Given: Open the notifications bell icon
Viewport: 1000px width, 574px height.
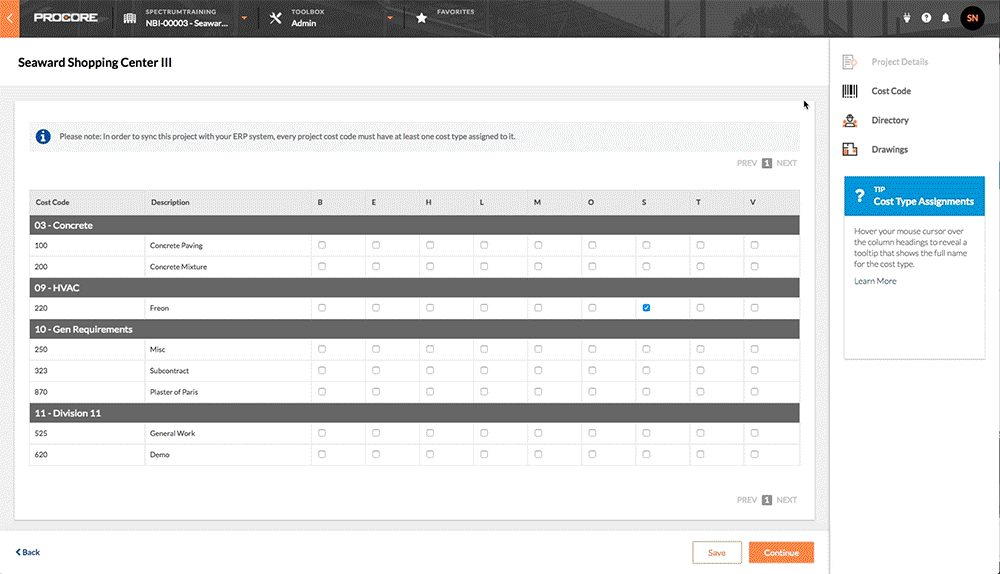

==

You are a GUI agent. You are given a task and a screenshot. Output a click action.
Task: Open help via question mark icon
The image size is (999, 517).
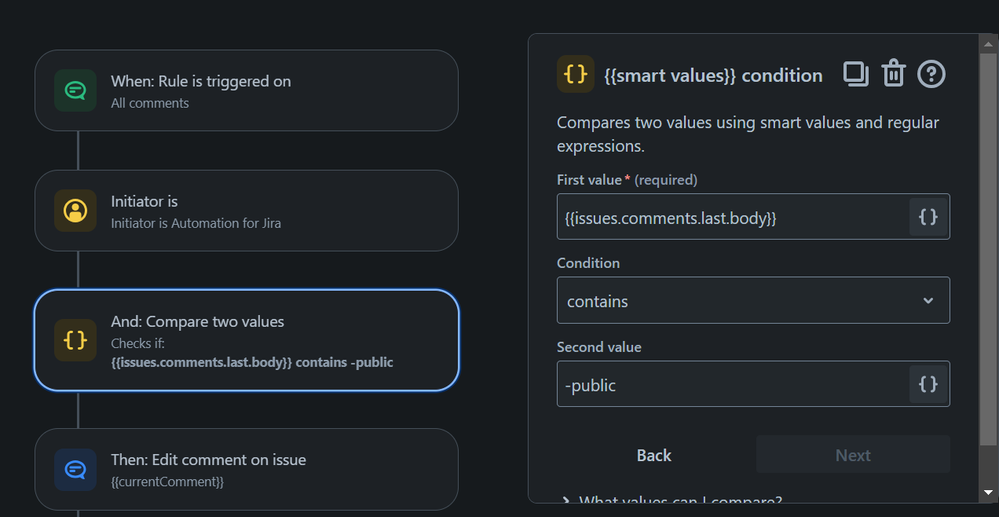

==

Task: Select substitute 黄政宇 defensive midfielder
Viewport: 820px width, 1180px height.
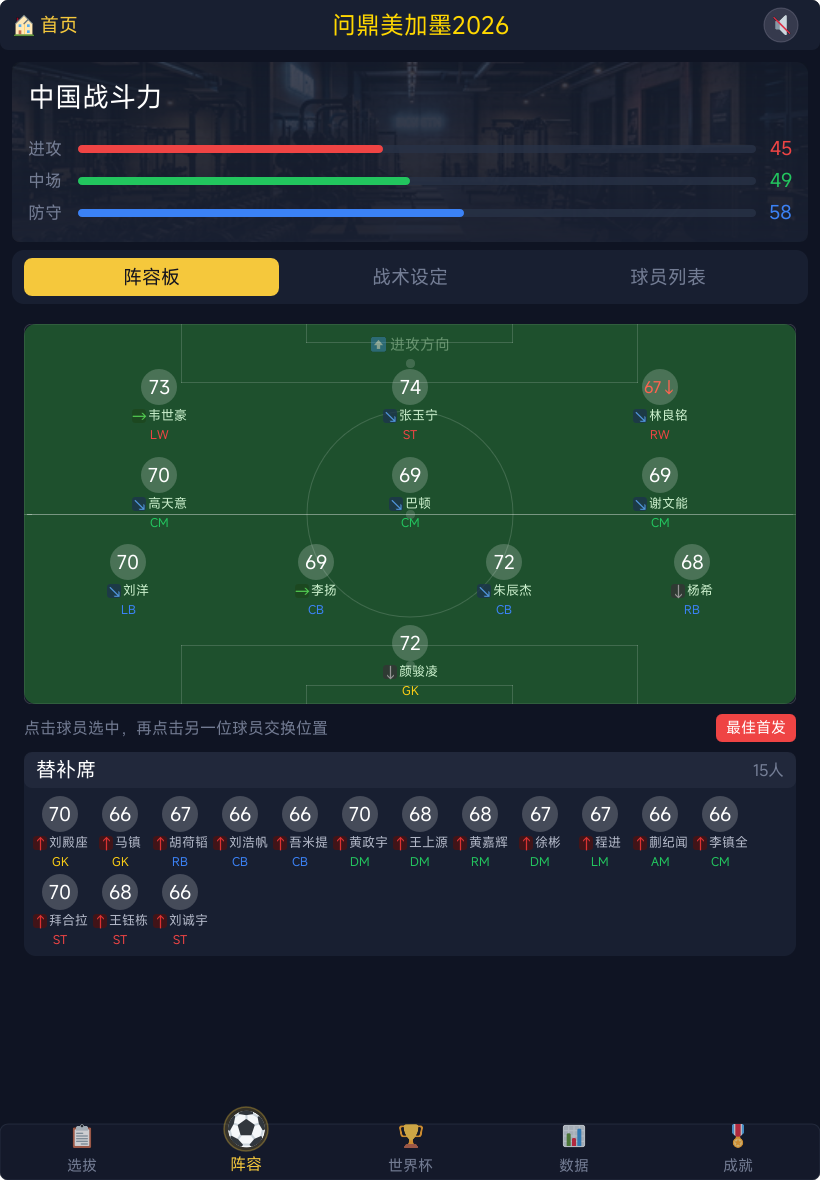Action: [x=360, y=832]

- _How to complete this task_: Using the entries above, give back exactly the line containing "Given: Open the notifications bell icon", the line containing "Viewport: 1000px width, 574px height.", and every line between them, and nothing else.

- _Output for this exercise_:
Given: Open the notifications bell icon
Viewport: 1000px width, 574px height.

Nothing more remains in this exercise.